Conservatives Oppose IMF Bailout in Europe; Legislation Pressures Treasury to Block Funds
Byline: Patrice Hill, THE WASHINGTON TIMES
Conservative Republicans are trying to stop the United States from participating in the bailout of overindebted European countries through the International Monetary Fund.
Rep. Mike Pence of Indiana, chairman of the House Republican Conference, is hosting what he calls a Greek forum on ending European bailouts Wednesday on Capitol Hill and has introduced a bill that would require the U.S. Treasury to oppose any further IMF loans to stricken European countries until all European Union members are in compliance with their own constitutional limits on debt - very few of them are.
Sen. Jim DeMint, South Carolina Republican, has introduced companion legislation in the Senate and is considering offering it as an amendment to the financial reform bill pending on the Senate floor.
Just the threat of the legislation, which has populist appeal among tea party groups, prompted Senate Democratic leaders late Monday to agree to a less stringent amendment to the bill that would prohibit the U.S. from participating in bailouts that are not considered likely to be repaid.

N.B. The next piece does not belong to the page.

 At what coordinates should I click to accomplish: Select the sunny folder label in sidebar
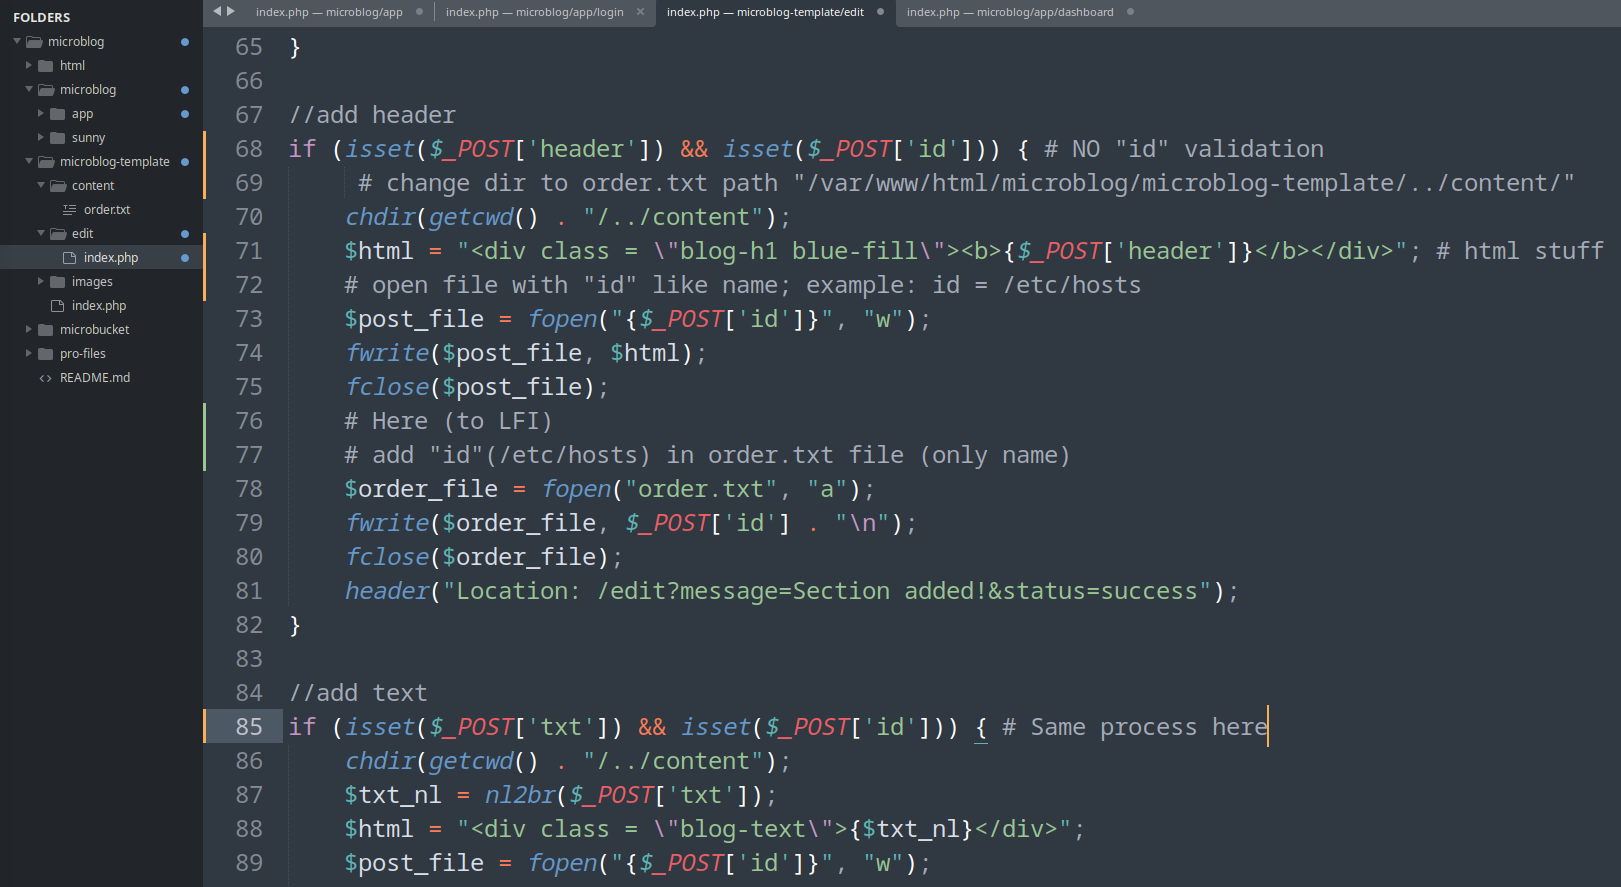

That amendment, which passed by a vote of 94-0, requires the International Monetary Fund to certify to the Treasury that it expects its loans in Europe to be repaid. However, Republicans say that amendment gives too much leeway to the IMF to judge as sound loan programs like the one to Greece that many private analysts think eventually will end in default or restructuring of the country's debts.
America isn't even close to getting our own fiscal house in order and this is the worst time to ask taxpayers to borrow more from China to bail out other foreign nations, Mr. DeMint said.

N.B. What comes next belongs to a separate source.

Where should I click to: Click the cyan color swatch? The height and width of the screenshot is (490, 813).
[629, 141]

The U.S. debt is equal to nearly 90 percent of our [gross domestic product] today and we need to stop the runaway spending and find a way to pay our own bills instead of bailing out other nations, he said.
The anti-bailout measure, if adopted, has the potential to be disruptive to European and global financial markets, which have continued to gyrate over Europe's burgeoning debt crisis this week but were at least temporarily soothed when the loan package was announced last week. The more limited measure adopted by the Senate sent ripples through the markets Tuesday.
Mr. DeMint said the bill aims simply to hold European governments to their own standards. The treaty that formed the European Union specifies that the gross debt of members should not exceed 60 percent of economic output, but nearly every European country has violated that limit at one time or another and most are in violation of it today. …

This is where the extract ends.